» **Objective 1**: Extract the part of the court opinion below that begins at the words "We have just" and ends after "mutually agreed upon.", copied word for word.
» **Objective 2**:
Using the court opinion below, answer these questions:
(a) What registration number did the "T" aircraft carry?
(b) How many DC-8-63's did TIA order in the mid-1960's?
(c) What monthly rental did letter agreement No. 1 set for each aircraft?

» **Source**:
OPINION ON AIRCRAFT DISPOSITIONS

PHILIP R. MILLER, Judge:

The question here presented is whether plaintiff’s subsidiary, Transamerica International Airways (TIA), disposed of its beneficial interest in two large aircraft in 1968 and 1969, or in 1970 and 1972; and this in [443]*443turn depends upon whether the 1968 agreement, pursuant to which the dispositions were made, was a conditional sales contract or a lease with options in the lessee to purchase, which were not exercised until 1970 and 1972. The resolution of these questions determines whether or not plaintiff was properly subjected to disallowance and recapture of depreciation deductions and recapture of investment credit on the aircraft in 1968 and 1969.

I

During the years at issue, 1968 and 1969, TIA was a supplemental air transportation carrier operating passenger charters and civil air flights for the Defense Department, and transporting cargo.

In May 1963, TIA purchased from the Douglas Aircraft Company, a new DC-8-54 aircraft, registration number N8008F (hereinafter the “F” aircraft), for a purchase price of $6,966,447, plus $840,000 for extra equipment. In May 1965, TIA purchased a DC-8-55F aircraft, registration number N3325T (hereinafter the “T” aircraft), for $7,508,533.

In the mid-1960’s, TIA ordered seven DC-8-61’s and eight DC-8-63’s to be delivered during the middle to late 1960’s. These aircraft had a 50 percent larger seating capacity than the prior DC-8 model. As a result of the purchase of the larger “stretch jets”, TIA decided to standardize its fleet and offer its two smaller, less efficient aircraft (the aircraft at issue) to another air carrier.

In the mid-1960’s, Saturn was a supplemental air carrier and competitor of TIA. In early 1968, TIA and Saturn began negotiations with respect to both the “F” and “T” aircraft. Saturn was interested in acquiring them because of the growth of its business and the resulting need for additional equipment. It was Saturn’s practice both to lease and to purchase aircraft, following the latter practice in those instances in which it expected to experience a long-term need for them.

On April 30,1968, representatives of Saturn and TIA signed three letter agreements regarding these aircraft. Letter agreement No. 1 stated that TIA agreed to lease to Saturn and Saturn agreed to lease from TIA the “T” aircraft for rental payments of $200,000 per month for a period of 8 months beginning November 1, 1968, and ending June 30, 1969, and the “F” aircraft for rental payments of $200,000 per month for a period of 5 months beginning April 1, 1969, and ending August 31, 1969. Letter agreement No. 2 stated that TIA agreed to sell and Saturn agreed to purchase each aircraft at the completion of its lease term, at $5,600,000 for the “T” aircraft and $3,900,000 for the “F” aircraft, with title to each to pass at the time of delivery to Saturn. The agreement concluded that after execution “we will then draft appropriate documents more fully describing the sale and purchase herein agreed to.” Letter agreement No. 3 stated:

We have just executed two documents relating to the Lease and Sale of aircraft N3325T and N8008F, which we both agree are binding documents on both companies. However, we both agree that in formalizing the Lease and Sale documents to reexamine the rent and sale prices (but not the total, package price) as they relate to possible accounting problems to our individual companies with any changes to be mutually agreed upon.

» **Source material**:
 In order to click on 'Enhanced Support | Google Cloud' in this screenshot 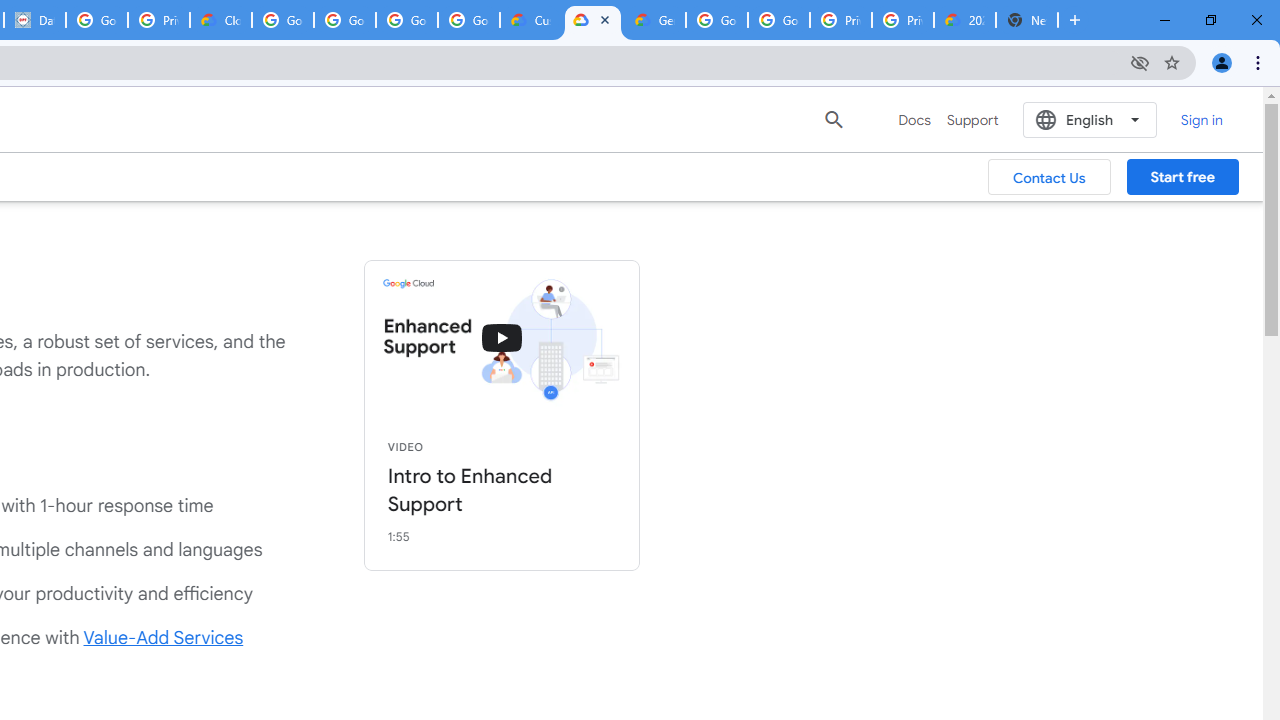, I will do `click(592, 20)`.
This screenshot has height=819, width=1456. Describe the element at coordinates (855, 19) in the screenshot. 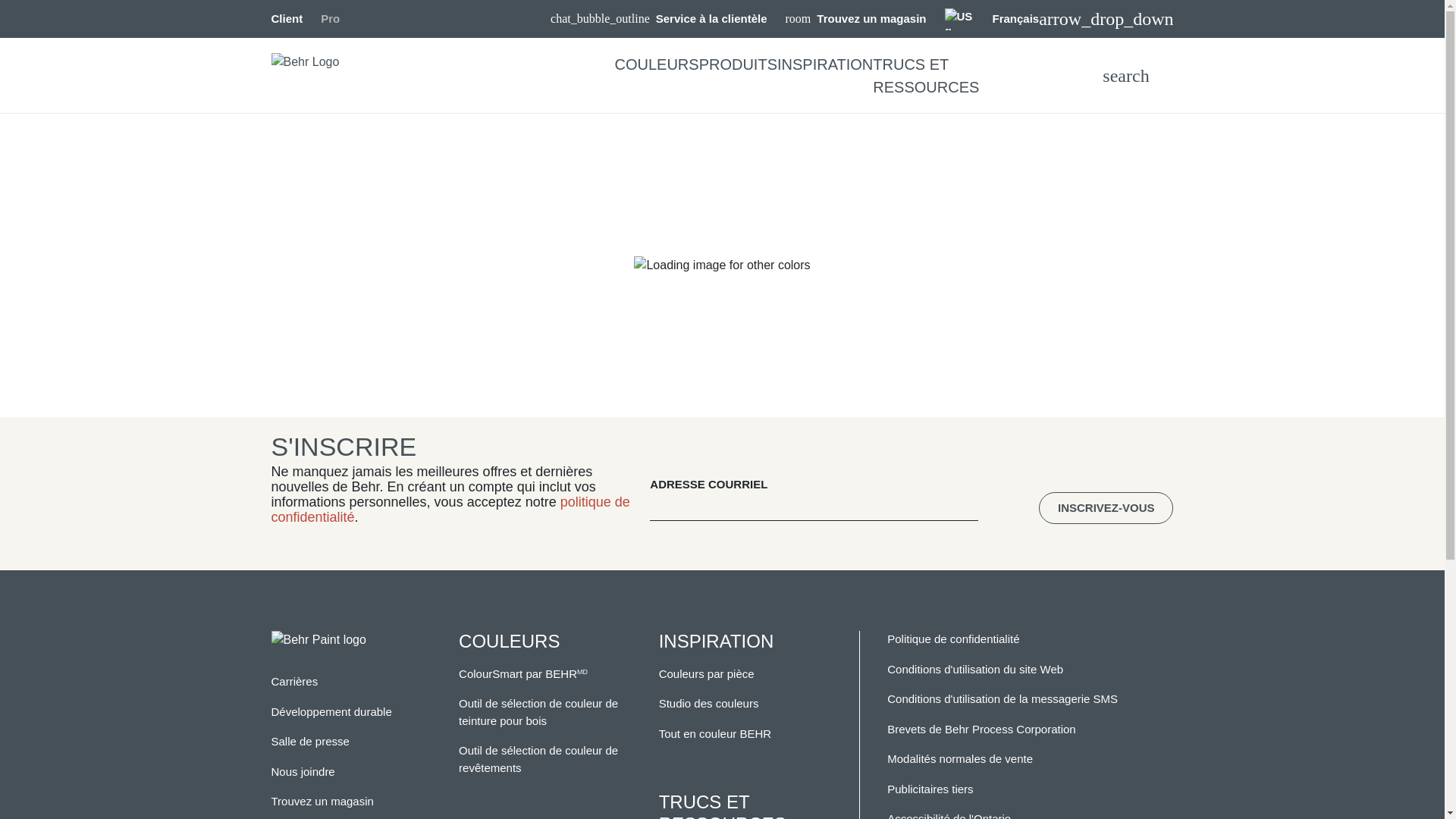

I see `'room` at that location.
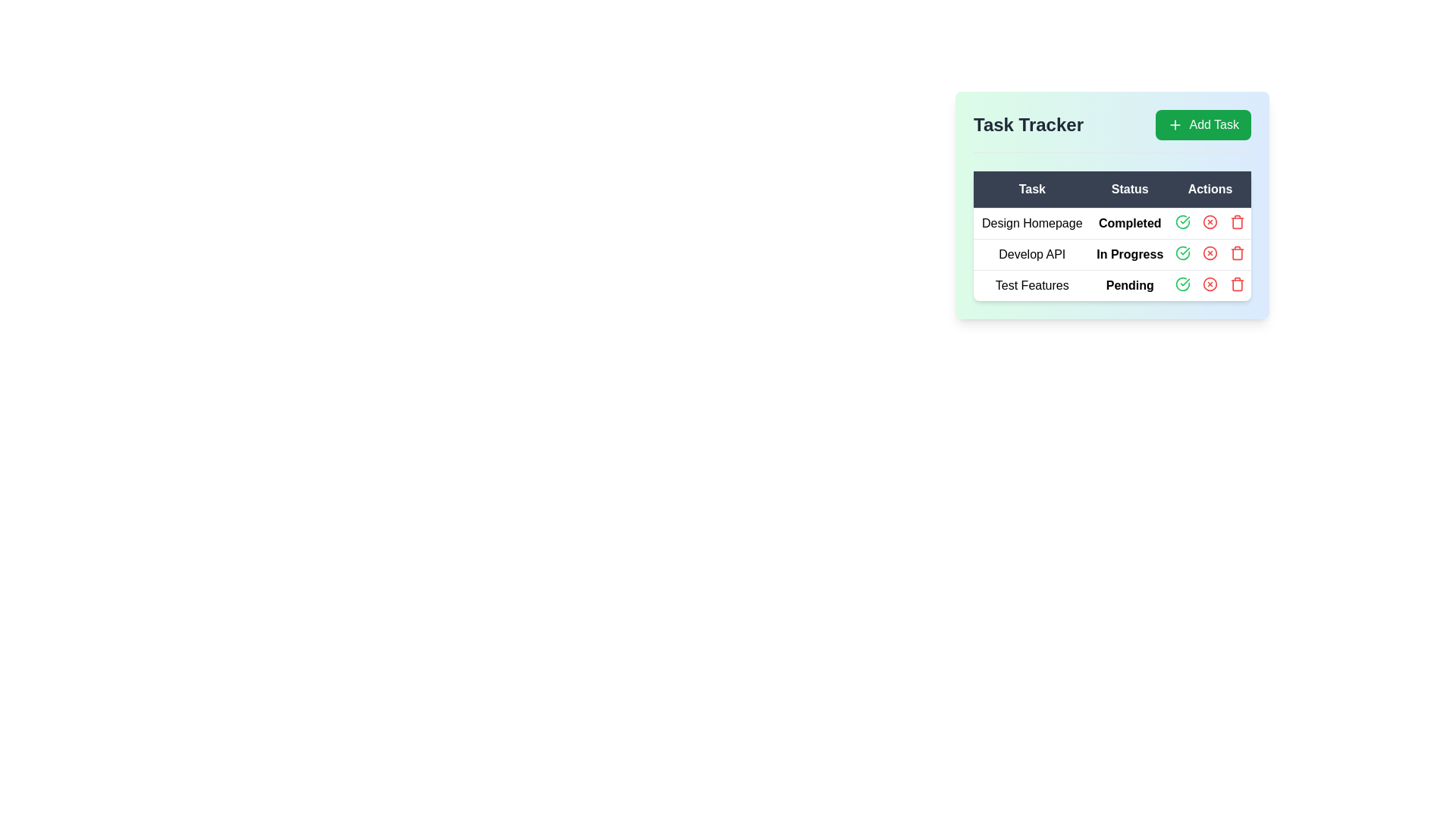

» **Written solution 1**:
We have just executed two documents relating to the Lease and Sale of aircraft N3325T and N8008F, which we both agree are binding documents on both companies. However, we both agree that in formalizing the Lease and Sale documents to reexamine the rent and sale prices (but not the total, package price) as they relate to possible accounting problems to our individual companies with any changes to be mutually agreed upon.

» **Written solution 2**:
(a) N3325T
(b) Eight
(c) $200,000 per month